- Born: September 5, 1942 Beaumont, Texas
- Died: June 2, 2007 (aged 63) St. Louis, Missouri
- Known for: Painting
- Movement: Pointillistic

= Jerry Wilkerson =

American painter (1942–2007)

Jerry Oliver Wilkerson (September 5, 1942 in Texas – June 2, 2007) was a St. Louis, Missouri artist known for his contemporary pointillistic style of painting, and as a supporter of local business and talent.

==Biography==
After completing his BS at Lamar University in Beaumont, Texas, in 1966, Wilkerson obtained his MFA (1968) from Washington University in St. Louis. He settled in St. Louis following military service in the Army from 1968 - 1970. Wilkerson exhibited at galleries in St. Louis, Kansas City, New Orleans, New York City, and Carmel, California.
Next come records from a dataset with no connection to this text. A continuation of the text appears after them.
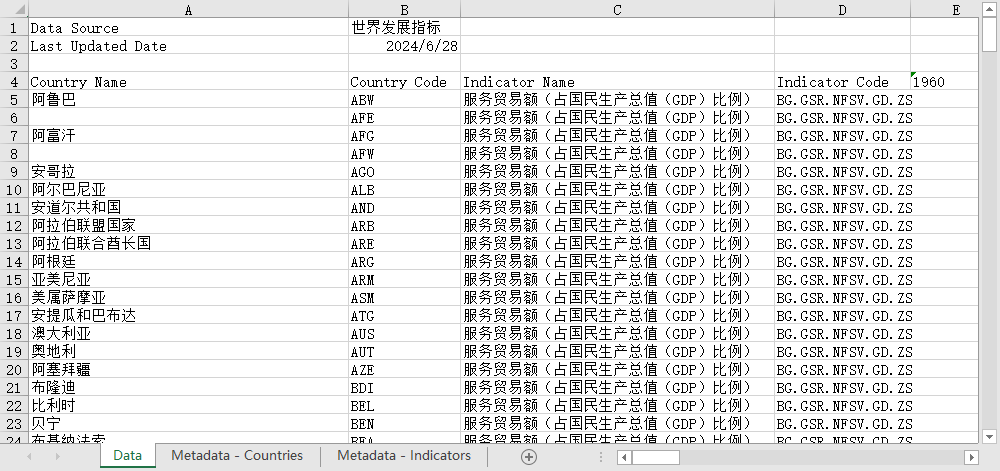Click horizontal scrollbar right arrow
Image resolution: width=1000 pixels, height=471 pixels.
coord(970,457)
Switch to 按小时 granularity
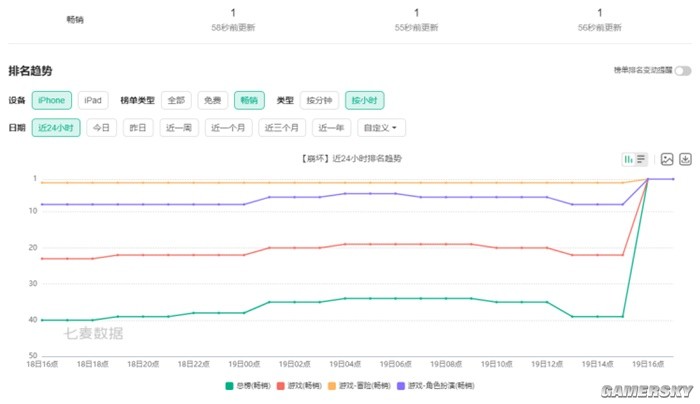 (x=364, y=100)
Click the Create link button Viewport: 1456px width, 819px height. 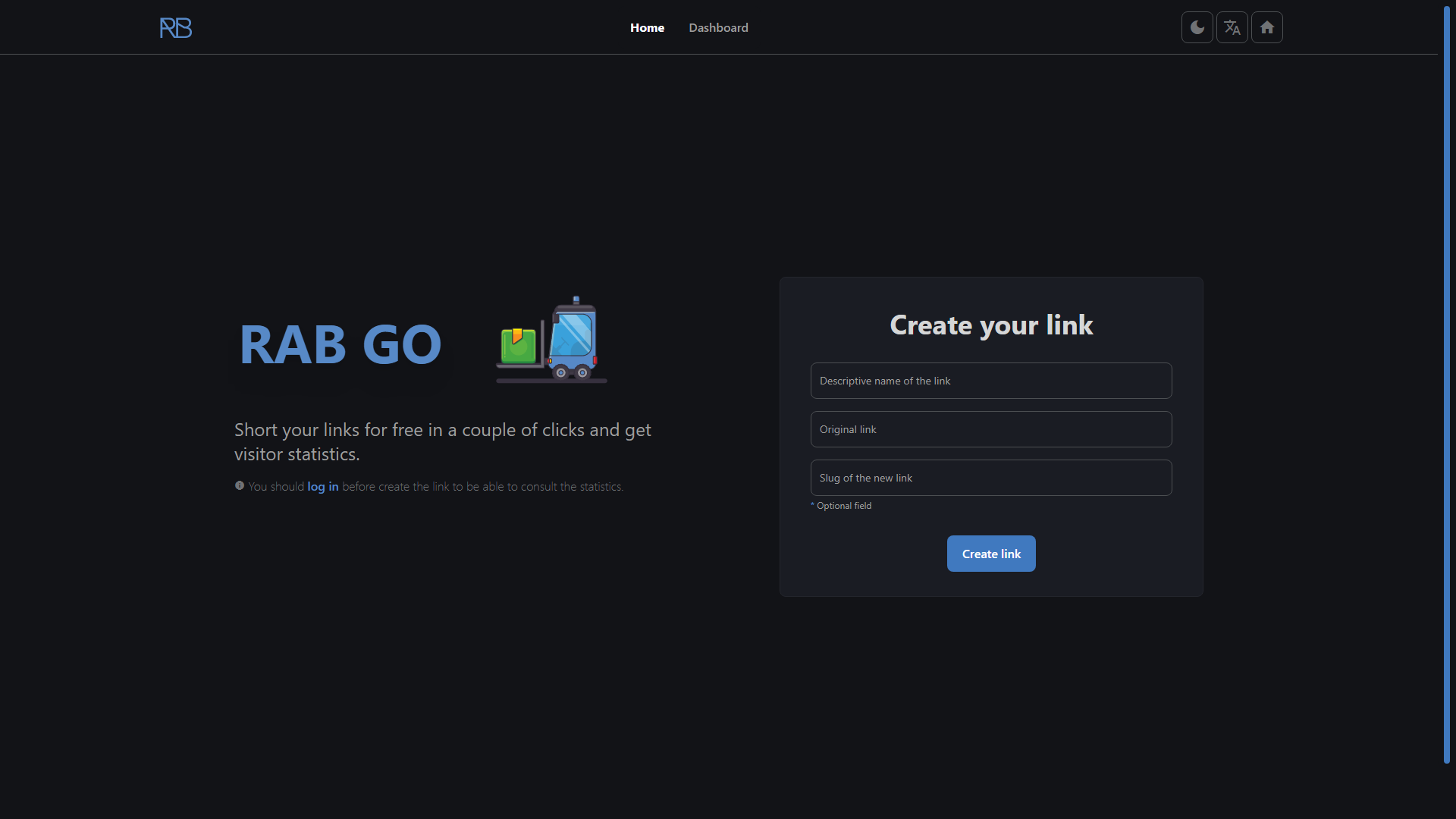(x=991, y=553)
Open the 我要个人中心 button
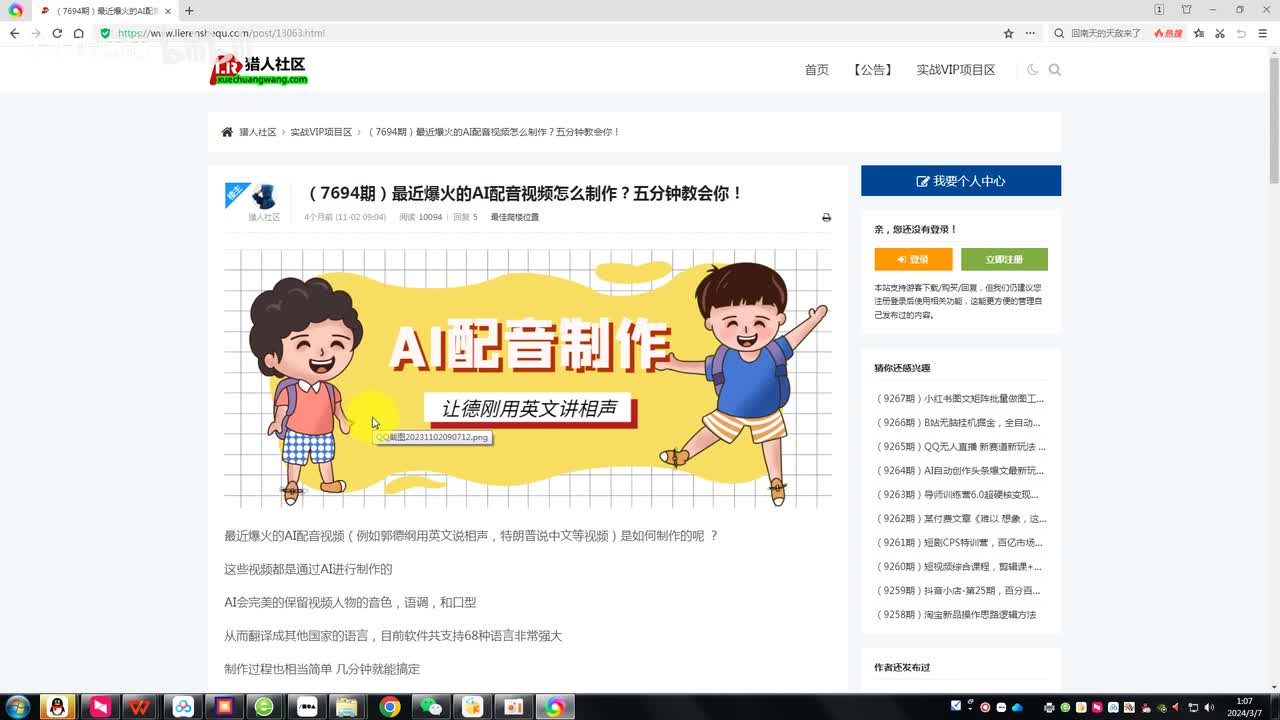Screen dimensions: 1280x720 pos(960,181)
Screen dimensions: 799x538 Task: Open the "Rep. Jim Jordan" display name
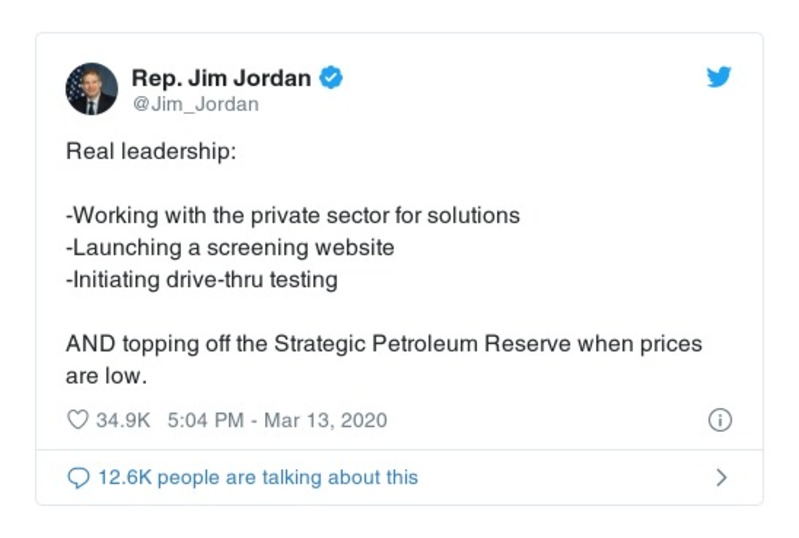point(221,78)
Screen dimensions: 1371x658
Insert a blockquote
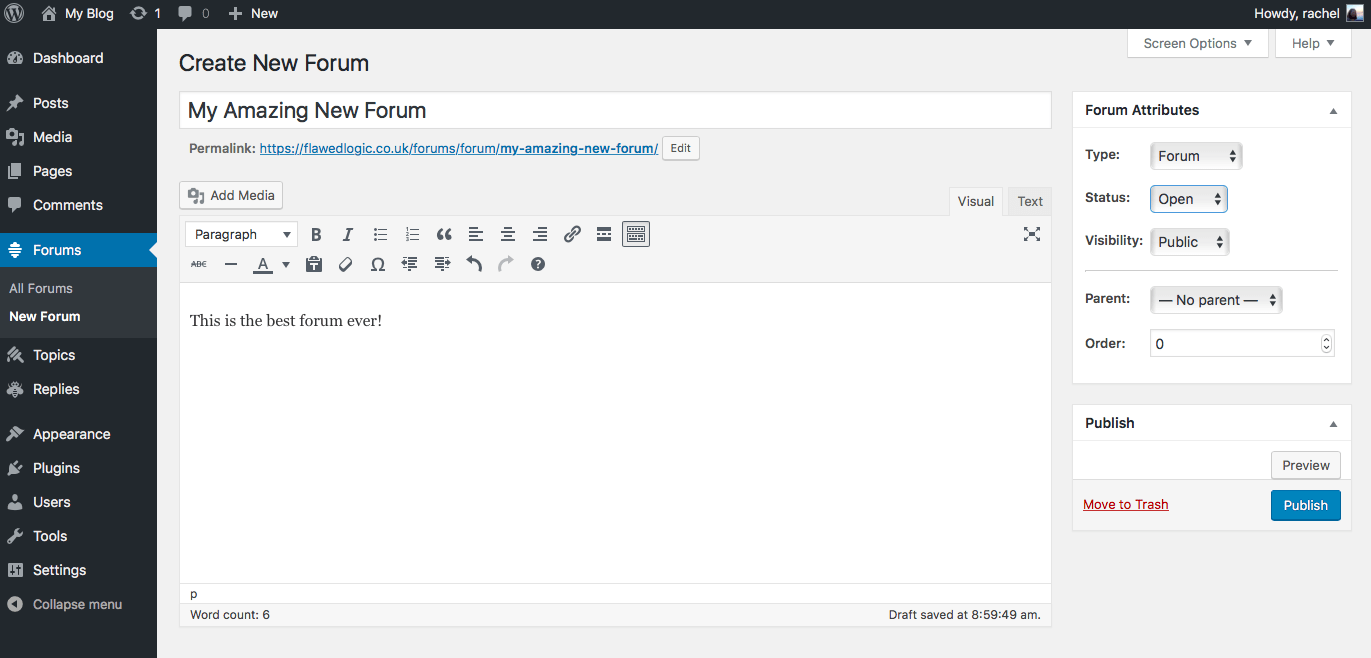pos(444,234)
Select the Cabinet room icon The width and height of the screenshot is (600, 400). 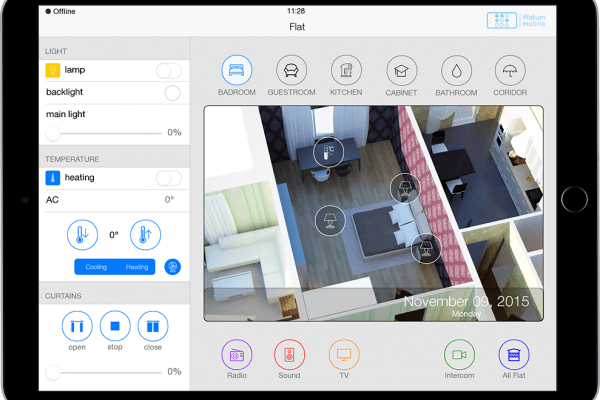401,71
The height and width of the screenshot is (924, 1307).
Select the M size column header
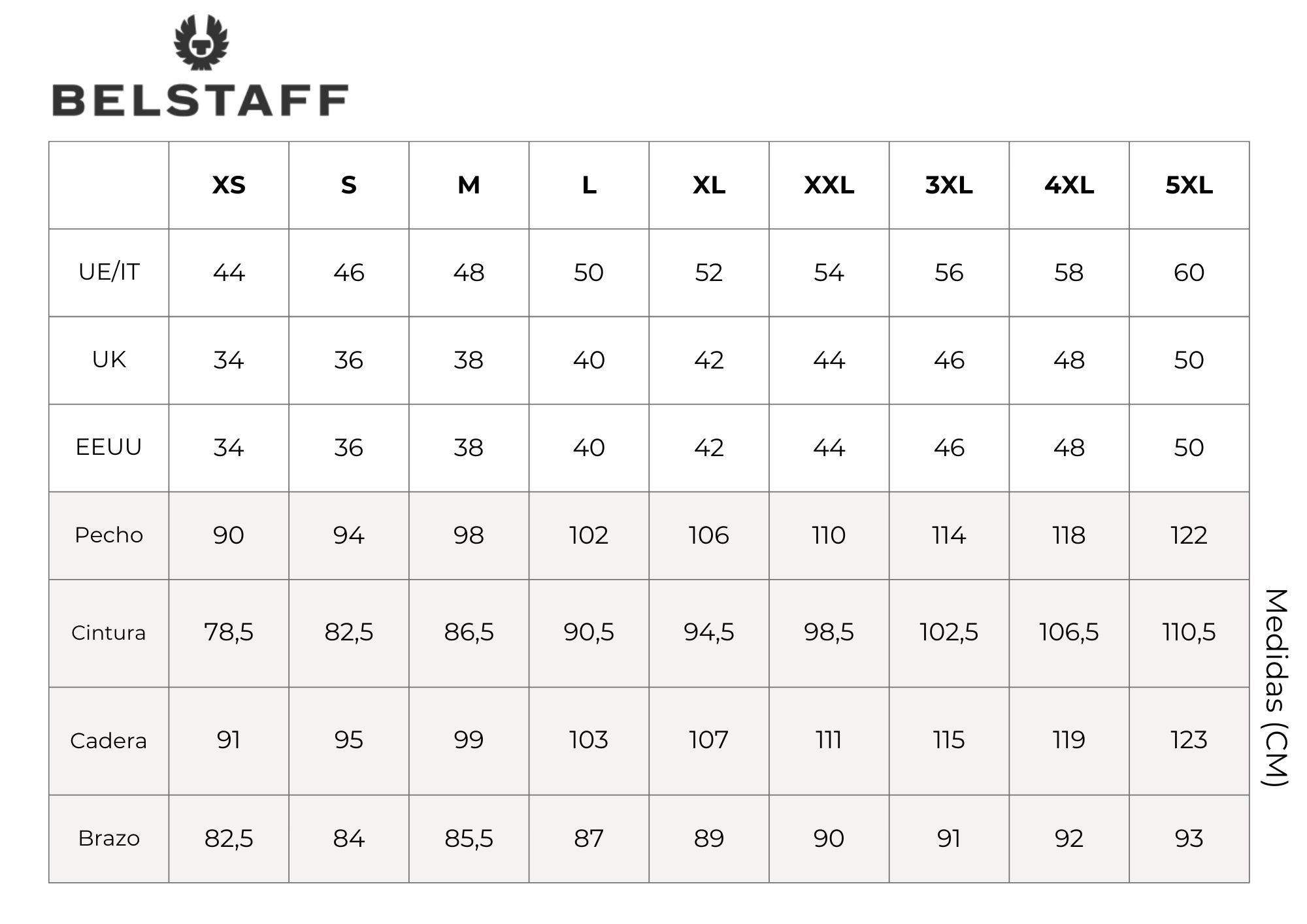pos(469,186)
His works are represented in several public collections including the St. Louis Art Museum, the Baltimore Museum of Art, the Delaware Art Museum in Wilmington, the Tucson Museum of Art, and the Evansville Museum of Arts and Science in Evansville, Indiana. The major theme of his work is food — including lobsters, burgers, a Warholesque Campbell's Pork and Beans can, bananas, cherries, apples, pears, fortune cookies, and cups of coffee. Wilkerson died of cancer at age 63.